Before you begin assembly, pick a well-lighted area with
a chair and table. Have on hand a pair of small
scissors, fingernail clippers, a small pair of
needle-nose pliers, a pencil, a few small screw drivers,
a size 8 needle, a small strawlike tube or large needle,
and a bottle of flexible nail polish or fly head cement.
First, you must decide which hand you will use to reel
in the line. Fly-fishing tradition has usually dictated
cranking the reel with the hand used to do the casting.

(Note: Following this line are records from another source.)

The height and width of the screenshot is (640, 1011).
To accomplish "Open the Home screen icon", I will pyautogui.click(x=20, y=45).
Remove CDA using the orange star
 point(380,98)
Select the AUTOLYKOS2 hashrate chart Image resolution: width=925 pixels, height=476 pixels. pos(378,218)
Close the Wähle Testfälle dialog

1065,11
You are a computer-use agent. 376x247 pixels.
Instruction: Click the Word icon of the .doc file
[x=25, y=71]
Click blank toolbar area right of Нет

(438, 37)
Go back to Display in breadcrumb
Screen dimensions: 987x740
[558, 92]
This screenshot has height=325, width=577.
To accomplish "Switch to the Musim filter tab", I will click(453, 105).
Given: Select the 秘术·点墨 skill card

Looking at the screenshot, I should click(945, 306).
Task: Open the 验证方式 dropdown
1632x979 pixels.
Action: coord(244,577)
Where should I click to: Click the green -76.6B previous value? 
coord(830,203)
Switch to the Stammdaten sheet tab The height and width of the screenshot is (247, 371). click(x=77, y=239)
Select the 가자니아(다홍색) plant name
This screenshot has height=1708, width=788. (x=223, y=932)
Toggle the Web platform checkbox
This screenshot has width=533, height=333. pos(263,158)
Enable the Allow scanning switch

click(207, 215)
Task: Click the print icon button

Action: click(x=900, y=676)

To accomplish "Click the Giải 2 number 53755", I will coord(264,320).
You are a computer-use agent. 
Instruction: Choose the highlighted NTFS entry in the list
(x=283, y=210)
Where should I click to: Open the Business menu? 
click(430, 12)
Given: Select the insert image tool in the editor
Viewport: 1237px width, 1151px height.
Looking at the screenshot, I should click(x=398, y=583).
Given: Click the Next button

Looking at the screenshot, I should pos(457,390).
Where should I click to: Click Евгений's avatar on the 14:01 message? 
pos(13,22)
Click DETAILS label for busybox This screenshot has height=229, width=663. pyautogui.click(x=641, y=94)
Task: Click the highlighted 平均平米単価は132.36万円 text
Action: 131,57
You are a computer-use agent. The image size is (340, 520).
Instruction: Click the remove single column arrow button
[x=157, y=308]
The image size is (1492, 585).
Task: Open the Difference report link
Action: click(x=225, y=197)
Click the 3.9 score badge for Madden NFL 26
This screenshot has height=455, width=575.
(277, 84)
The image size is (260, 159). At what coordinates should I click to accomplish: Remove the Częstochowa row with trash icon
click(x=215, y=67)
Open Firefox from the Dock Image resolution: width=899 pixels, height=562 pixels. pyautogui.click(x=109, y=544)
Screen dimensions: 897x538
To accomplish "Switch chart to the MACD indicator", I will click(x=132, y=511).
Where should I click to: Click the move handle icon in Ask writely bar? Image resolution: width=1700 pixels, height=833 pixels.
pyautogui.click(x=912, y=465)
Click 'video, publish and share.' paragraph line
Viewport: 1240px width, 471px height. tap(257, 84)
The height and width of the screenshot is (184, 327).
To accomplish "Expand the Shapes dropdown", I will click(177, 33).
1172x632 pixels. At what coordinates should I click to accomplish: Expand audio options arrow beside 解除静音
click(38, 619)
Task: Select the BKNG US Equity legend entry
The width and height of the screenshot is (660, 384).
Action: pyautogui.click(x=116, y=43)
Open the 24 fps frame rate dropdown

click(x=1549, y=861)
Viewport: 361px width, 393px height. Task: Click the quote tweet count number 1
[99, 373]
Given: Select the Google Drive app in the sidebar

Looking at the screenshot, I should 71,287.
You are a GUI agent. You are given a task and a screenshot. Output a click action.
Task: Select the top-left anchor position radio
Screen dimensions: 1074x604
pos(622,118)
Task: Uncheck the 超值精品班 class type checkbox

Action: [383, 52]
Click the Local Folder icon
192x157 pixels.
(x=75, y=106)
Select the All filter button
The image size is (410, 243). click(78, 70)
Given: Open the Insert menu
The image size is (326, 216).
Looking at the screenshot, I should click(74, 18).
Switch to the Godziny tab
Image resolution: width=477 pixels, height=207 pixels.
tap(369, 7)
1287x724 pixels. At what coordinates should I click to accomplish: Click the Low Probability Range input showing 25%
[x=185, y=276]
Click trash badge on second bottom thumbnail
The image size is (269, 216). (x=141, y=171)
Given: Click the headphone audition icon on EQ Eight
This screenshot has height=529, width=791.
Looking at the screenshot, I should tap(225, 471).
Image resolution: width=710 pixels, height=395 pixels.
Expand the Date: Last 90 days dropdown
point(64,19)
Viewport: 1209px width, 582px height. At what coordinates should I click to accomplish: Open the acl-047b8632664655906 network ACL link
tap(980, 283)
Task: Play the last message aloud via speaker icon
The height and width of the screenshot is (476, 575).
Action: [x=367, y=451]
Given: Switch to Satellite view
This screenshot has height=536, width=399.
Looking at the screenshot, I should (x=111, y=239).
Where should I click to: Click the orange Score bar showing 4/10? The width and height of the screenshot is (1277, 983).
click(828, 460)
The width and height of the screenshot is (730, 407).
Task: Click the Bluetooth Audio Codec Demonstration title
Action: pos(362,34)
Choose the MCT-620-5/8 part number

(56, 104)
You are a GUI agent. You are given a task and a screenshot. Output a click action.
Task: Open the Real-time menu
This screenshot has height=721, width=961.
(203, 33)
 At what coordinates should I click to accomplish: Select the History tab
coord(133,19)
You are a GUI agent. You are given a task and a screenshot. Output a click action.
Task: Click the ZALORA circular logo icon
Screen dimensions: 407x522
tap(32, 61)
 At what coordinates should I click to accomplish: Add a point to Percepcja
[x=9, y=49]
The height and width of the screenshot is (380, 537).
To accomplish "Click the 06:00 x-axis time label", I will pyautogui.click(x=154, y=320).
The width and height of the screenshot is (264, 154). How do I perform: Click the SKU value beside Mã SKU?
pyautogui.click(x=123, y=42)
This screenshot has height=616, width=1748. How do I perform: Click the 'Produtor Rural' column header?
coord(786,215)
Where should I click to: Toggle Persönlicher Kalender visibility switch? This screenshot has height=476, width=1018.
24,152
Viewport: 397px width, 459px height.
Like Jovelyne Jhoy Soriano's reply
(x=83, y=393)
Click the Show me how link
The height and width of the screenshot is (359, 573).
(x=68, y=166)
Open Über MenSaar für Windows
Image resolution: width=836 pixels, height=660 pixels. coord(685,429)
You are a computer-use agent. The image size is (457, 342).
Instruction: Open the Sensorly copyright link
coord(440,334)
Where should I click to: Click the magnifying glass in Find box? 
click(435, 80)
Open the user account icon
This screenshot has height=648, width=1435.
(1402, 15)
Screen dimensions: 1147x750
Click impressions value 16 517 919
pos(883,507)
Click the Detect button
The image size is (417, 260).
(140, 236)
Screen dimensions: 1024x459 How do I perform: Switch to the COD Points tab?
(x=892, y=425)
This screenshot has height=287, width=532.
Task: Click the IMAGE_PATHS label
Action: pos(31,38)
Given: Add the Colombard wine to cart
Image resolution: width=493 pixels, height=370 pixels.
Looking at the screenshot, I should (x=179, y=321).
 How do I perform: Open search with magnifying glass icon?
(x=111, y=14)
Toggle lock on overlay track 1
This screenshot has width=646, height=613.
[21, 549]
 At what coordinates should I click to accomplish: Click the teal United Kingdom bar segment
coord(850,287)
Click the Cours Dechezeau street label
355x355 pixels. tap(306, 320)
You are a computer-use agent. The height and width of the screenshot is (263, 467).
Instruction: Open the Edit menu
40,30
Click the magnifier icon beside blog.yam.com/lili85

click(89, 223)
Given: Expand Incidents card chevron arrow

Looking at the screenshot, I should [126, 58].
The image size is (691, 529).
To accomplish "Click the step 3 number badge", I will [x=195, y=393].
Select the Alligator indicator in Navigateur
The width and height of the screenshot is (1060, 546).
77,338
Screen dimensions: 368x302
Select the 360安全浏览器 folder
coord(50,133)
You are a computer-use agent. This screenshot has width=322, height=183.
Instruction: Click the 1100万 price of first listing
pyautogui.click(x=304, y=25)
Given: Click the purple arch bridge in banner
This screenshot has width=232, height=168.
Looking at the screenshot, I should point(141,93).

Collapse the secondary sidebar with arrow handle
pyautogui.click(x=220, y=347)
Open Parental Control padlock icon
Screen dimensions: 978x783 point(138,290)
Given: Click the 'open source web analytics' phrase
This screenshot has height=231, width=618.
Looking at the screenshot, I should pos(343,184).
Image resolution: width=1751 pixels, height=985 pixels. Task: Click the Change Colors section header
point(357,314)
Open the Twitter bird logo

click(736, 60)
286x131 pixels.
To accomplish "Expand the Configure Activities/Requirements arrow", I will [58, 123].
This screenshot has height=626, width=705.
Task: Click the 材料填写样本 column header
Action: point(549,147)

However, this requires switching the fly rod from the
left hand to the right or from the right hand to the
left. Using one hand to cast and fight a fish and the
other hand to operate the reel has more advantages than
the traditional switching-hands method. I believe it is
almost always better to crank the reel with your free
hand (the left hand for right-handed casters and the
right hand for left-handed casters).
Consult the reel instructions to see if your model is
reversible. Most reels, because of tradition, come set
up to retrieve with the right hand. The reel's line
guard and the drag system will be set accordingly. If
conversion is possible, the manufacturer will supply
conversion instructions with the reel, along with
operating instructions. A small screwdriver is usually
the only tool you will need for the conversion.
When the reel is set up for the hand you choose, attach
the reel to the reel seat on the rod's butt section.
Make sure the reel is hanging below the rod and the reel
handle is on the correct side for the hand you have
decided to use to crank the reel. The reel's line guard
should face forward.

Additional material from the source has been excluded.